Inference in M2.1 is not idempotent and gives wrong results comparing to M1.1

Thanks! This helps a ton. When I was saying “cold” I was thinking of the state of the cache where the samediff instance hasn’t touched those arrays yet and view creation or other side effects aren’t possible. Let me think on this reproduction a bit.

Got it. I meant actually the state of SameDiff instance itself, but what you’re saying explains why the immediate after model’s load inference (no fit() before) has for the first round (no cache yet) different results comparing to the next rounds (with cache already created).

However regarding the difference between running the use case above and the one with fit() being involved before, I think that having a child instance of SameDiff plays some role here, not only cache itself

One cause I’m thinking of is the inputs/outputs being closed and reused. Could you try calling setCloseable(false) on all the various arrays going in and out of your network to see if that has any effect?
This is one theory I have: Disables caching of arrays that are inputs/outputs allowing proper use by agibsonccc · Pull Request #9771 · deeplearning4j/deeplearning4j · GitHub

It might be inputs being modified causing results to be different. I made changes at all execution levels to prevent anything passed in or being used as outputs from being put in the cache.

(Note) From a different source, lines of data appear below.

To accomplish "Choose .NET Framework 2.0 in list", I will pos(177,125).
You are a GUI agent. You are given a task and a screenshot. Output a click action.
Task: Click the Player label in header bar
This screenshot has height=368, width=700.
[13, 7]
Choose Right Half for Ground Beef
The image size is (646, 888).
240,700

@partarstu I merged these changes to master. It fixed some closing issues for me when attempting to run training. I would appreciate some feedback to see if it works for you.

I’ll try to do that later today and will give you a feedback. Just to double-check: you mean inputs (placeholders) and outputs of eval() - right?

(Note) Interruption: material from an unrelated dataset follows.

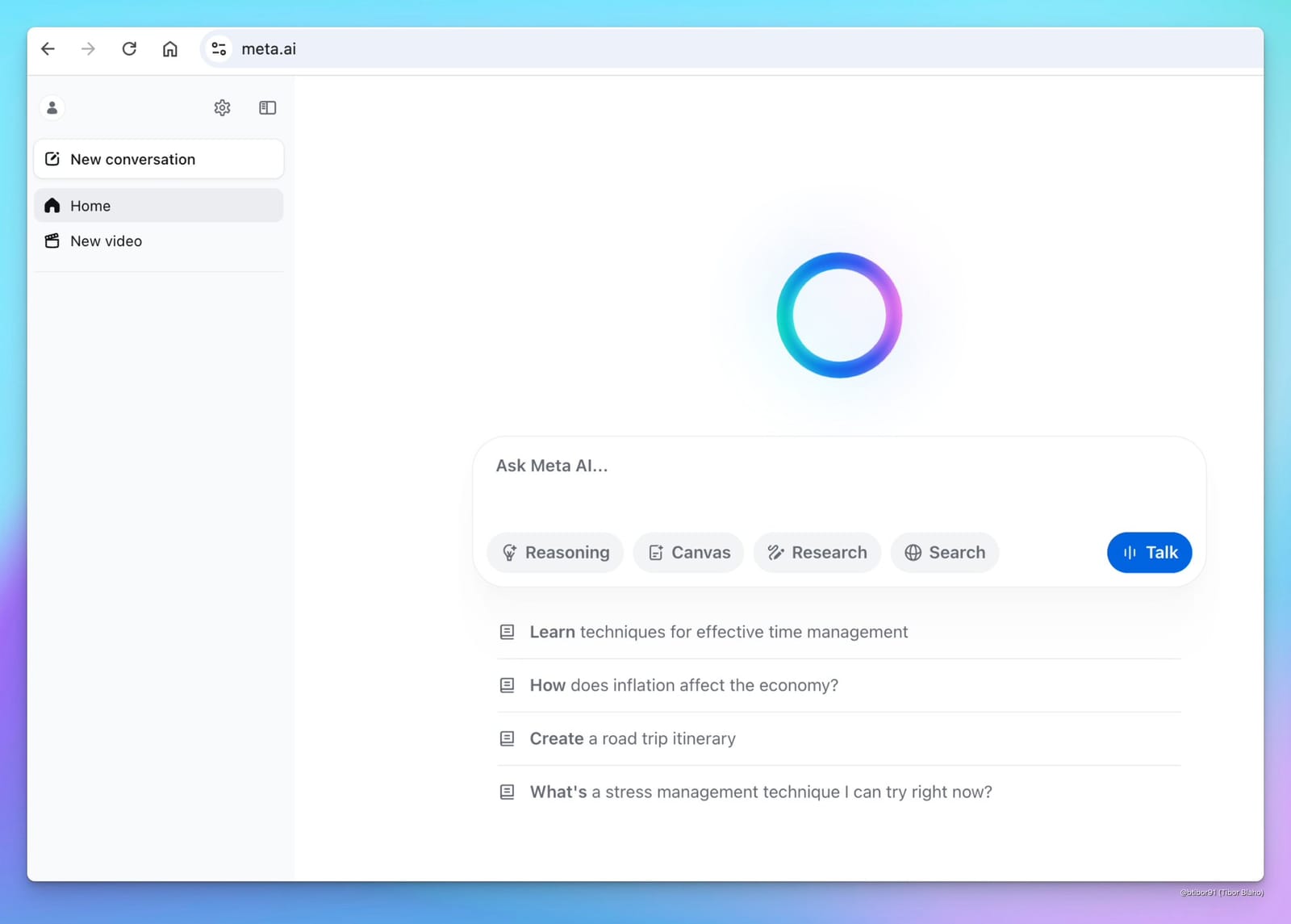
Task: Click the browser home icon
Action: [169, 49]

I’ll also try to use the latest snapshot and test if the issue still persists. Not sure that everything will go smoothly though, because last time I used a snapshot I had a couple of issues :slightly_smiling_face:

@partarstu yes basically anything input in to the network. JFYI I merged that PR and pushed the branch to snapshots already. Give that a shot as is first and if not keep an eye out for the behavior for arrays that get reused.

@agibsonccc Just tried it out with SNAPSHOT - the issue remains. What I’ve noticed is that your fix with PR 9771 is not being invoked while running sd.getVariable(MODEL_OUTPUT_VAR_NAME).eval()

I’ll try to do that manually in my code and see what happens.

UPDATE: I set all input arrays with setCloseable(false), the output one as well. Made no difference. Anyway I create for each “cold” inference new arrays based on input data and I run eval() after that each time. Seems like making them not closable doesn’t change the situation.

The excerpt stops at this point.